I got tired of it. So I drew a four-question decision tree on a napkin at lunch last week and made everyone agree to use it. Notes here so it lives somewhere besides the napkin, which I have lost.
The four questions, in order
1. Does this workload have to be ready in under 100 ms cold?
If yes — interactive user-facing path, real-time event processing where 200 ms tail latency tanks the experience — you can't use Lambda for the cold path. Lambda cold-starts on Node are around 200 ms; on Java without SnapStart it's a second or two. SnapStart helps for Java, but Python and .NET don't have it yet.
For the cold-tolerant workload — async jobs, scheduled tasks, webhooks, things on a queue — Lambda is the right default.
2. Will this run for more than 15 minutes at a stretch?
Lambda has a 15-minute execution cap. Always has, probably always will. If the workload is a long-running batch process, ML training, video encoding, anything where the per-invocation budget is genuinely longer than 15 minutes, Lambda's out.
Fargate or ECS for those.
3. Do you need a specific runtime environment that Lambda doesn't ship?
Lambda has a fixed set of runtimes and a Linux Amazon Linux 2 base. If the workload needs a system library Lambda doesn't have, a custom kernel module, a specific FFmpeg build, or anything that needs a particular Docker base image — you can do this with Lambda container images, but the friction is enough that Fargate or ECS is usually the right move.
4. Are you running enough hours per month that "always on" is cheaper than "pay per request"?

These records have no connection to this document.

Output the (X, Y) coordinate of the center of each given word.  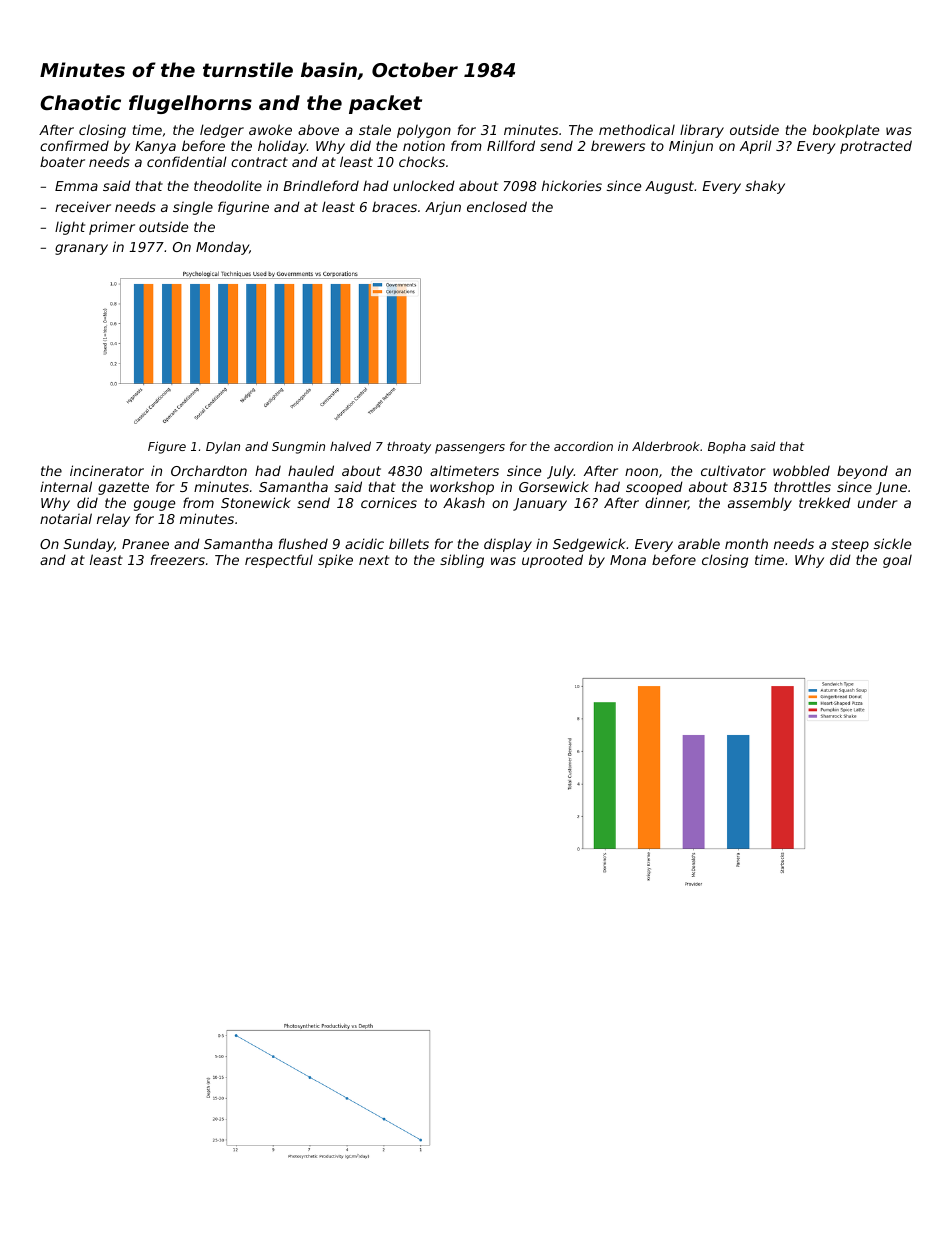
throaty (409, 447)
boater (62, 162)
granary (81, 249)
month (746, 543)
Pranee (145, 544)
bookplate (846, 131)
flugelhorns (190, 104)
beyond (862, 472)
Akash (464, 502)
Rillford (511, 145)
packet (385, 104)
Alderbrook (666, 446)
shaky (765, 187)
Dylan (223, 447)
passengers (470, 449)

This is the only question with real math behind it. The rule of thumb on my team: if a service runs more than about 40% of the hours in a month, ECS Fargate ends up cheaper than Lambda at typical request rates. Below that, Lambda's per-invocation pricing wins. AWS publishes a calculator; we don't trust it without checking against our own request-pattern data.
Different question: do you need to control instance shape (memory + CPU ratio, GPU access, specific networking) more tightly than Fargate exposes? If yes, ECS on EC2.
The flowchart, in two sentences
If cold-start sensitive or runs > 15 min → not Lambda. If high enough utilization or needs instance control → ECS over Fargate; otherwise Fargate. Else Lambda.
That's it. Four questions, three sentences, one decision.
Where this breaks
The decision tree assumes you're already inside AWS. If you're greenfield and could go to a different cloud, that's a bigger conversation. The tree also assumes the workload is a service — for batch workloads, AWS Batch is the obvious answer and isn't in the tree because the question doesn't come up the same way.
It also doesn't address EKS. We use EKS at our company for the workloads where Kubernetes is a hard requirement from elsewhere in the org. That's a different decision than the compute one. If you're standing up a new service and asking "should I use Kubernetes" without an external constraint forcing the answer, the answer is no.
The meeting that doesn't happen anymore
The point of the tree isn't that I think compute decisions are simple. It's that they're not the most expensive decision in the architecture, and they deserve five minutes of room, not forty.
Our team's architecture reviews are now back to spending the bulk of the hour on the actual hard parts — data model, failure modes, observability — instead of relitigating Lambda vs ECS for the fifth time this quarter.
Print the tree. Tape it to the conference room wall. Get the time back.